安土の大通りを色とりどりのイルミネーションデコのキャラクターカーで練り歩きやがって。あの大テーマパーク定評イベントそのまんまの完全パクリだろーが。
注)確認のところ、キャラクターは、すべてオリジナルデザインでした。また、正確には電飾カーではなく、色のついた和紙で作った提灯を大量にぶら下げた、改造山車でした。あしからず。
オレの、安土城をスクリーンにしたプロジェクションマッピング。
出迎えのサプライズだったはずが、帳消しどころかオイシイところ全部持ってかれたじゃねーか。

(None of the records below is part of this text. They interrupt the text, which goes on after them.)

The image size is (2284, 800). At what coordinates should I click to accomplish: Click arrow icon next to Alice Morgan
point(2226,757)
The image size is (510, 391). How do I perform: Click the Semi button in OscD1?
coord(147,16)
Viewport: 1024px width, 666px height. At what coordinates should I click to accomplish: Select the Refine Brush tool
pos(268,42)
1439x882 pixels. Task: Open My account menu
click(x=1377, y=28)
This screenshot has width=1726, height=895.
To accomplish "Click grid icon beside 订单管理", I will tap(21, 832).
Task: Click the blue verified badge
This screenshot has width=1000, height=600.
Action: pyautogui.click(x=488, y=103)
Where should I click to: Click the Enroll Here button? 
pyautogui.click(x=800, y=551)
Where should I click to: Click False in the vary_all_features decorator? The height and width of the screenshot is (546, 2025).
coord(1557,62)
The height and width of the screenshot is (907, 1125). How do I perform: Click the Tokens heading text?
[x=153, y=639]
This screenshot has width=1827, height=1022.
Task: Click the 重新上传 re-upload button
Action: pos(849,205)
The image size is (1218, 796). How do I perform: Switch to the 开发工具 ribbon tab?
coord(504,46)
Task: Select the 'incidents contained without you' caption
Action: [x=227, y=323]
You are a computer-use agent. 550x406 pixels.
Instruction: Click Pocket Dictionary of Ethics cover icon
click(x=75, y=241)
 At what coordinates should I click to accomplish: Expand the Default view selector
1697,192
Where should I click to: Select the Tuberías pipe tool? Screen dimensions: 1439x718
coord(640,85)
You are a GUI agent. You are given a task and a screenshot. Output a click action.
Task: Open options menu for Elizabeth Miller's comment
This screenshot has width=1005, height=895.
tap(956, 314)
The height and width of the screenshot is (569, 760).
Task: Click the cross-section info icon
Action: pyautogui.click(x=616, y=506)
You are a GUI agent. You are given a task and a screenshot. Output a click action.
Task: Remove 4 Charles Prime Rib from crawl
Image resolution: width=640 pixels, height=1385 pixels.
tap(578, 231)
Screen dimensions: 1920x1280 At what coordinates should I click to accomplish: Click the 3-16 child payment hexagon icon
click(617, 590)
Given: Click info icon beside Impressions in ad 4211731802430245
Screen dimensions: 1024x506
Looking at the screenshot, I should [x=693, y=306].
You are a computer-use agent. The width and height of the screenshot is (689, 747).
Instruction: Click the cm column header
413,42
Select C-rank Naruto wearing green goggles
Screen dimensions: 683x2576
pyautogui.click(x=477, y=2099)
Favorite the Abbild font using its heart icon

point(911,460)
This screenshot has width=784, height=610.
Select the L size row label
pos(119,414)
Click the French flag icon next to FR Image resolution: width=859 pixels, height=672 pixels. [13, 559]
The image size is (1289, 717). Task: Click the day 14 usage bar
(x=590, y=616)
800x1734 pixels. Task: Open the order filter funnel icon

「しかし近江一帯は実に平和じゃのう。それに比べて京難路はなかなか騒がしいぞ」
「聞いてくれ。十日ほど前だがな、ほら信濃の佐久で浅間嶽が噴火しただろ? で、スケカセ師匠宛てに義援物資を送ってやったんだ。そしたら昨日、連絡して来やがってな。三条姫とそのお仲間らがオレに丁寧に頭を下げて来やがったんだ」
「ほほう?」
「でな、示し合わせてたんだな、本願寺の如春尼が裏で繋がってて。WEB越しとは言え、久々の対面だったのか、姉妹泣いて喜んでたんだよ」
「ふーむ。それが儂が振った話とどう関わって来るんじゃ?」
気の短いロリだな。
てか胡坐組むな、厭でもそっちに目が行くだろが。(むろん厭……ではない)
「本願寺顕如だよ。嫁の如春尼に引っ張って来られて顔出ししやがったから、ちょうどいい機会だと思って最後通告してやったんだ。ギャーギャー怒鳴りやがったが、どーも演技臭かったな」
「本願寺は早晩、降伏すると申すか?」
「ついでに武田もな」
「なっ。そう、なのか」
見えてる、見えてるって。
……良かった、穿いてくれてて。
「如春尼がな、最後にこう言ったんだ。『あんさんが、【天子さまは蔑ろにせん】言わはるんやったら、わたしらはどないなとしてもええんや』ってな」
かたわらに侍る明智の光秀を伺い見た帰蝶の目は素直な喜びではなく、とまどいを含ませていた。